L’éloignement des parents de Lia, son père à la capitale et sa mère à Singapour, la tutelle légère des grands-parents, son statut d’interne externée – elle se rendait dans sa famille chaque mercredi, chaque week-end et à toutes les vacances – avaient favorisé le développement de leurs relations.

Après le retour de Ratih en début d’année, à la rentrée, Bagus était entré à l’Université.
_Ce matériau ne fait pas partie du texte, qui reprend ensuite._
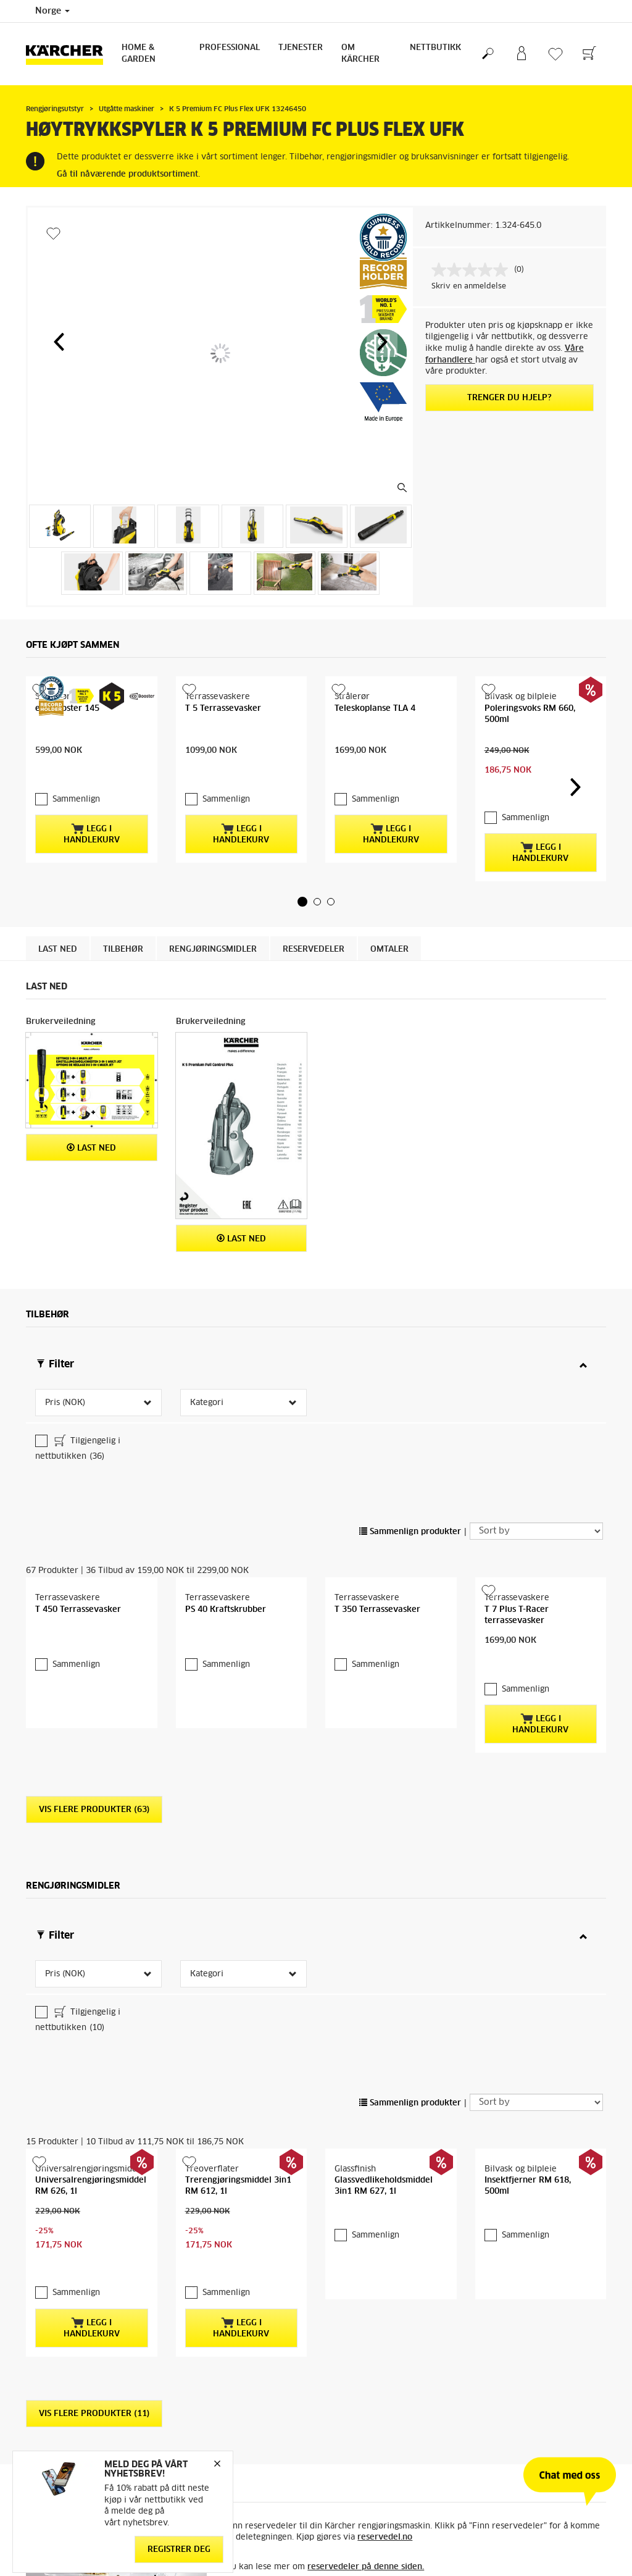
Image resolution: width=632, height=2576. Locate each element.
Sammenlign (76, 775)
En Sciences économiques. Ses parents, qui vivaient dans l’aisance, lui avaient acheté un studio pas très loin de la faculté, dans un nouveau quartier à l’européenne.

Lia, pour sa part, était en première, et se voyait plutôt faite pour la mode, le journalisme ou le commerce, sans avoir tout à fait les moyens – intellectuels comme financiers – de ses ambitions.

Chaque fois qu’ils le pouvaient, les deux jeunes gens se retrouvaient dans une salle de cinéma et, l’obscurité aidant, Lia, peu à peu, avait concédé du terrain à Bagus, le laissant même à quelques occasions lui donner du plaisir qu’elle lui rendit bientôt.

Mais l’indépendance et le statut tout neufs de Bagus amenaient celui-ci à désirer davantage.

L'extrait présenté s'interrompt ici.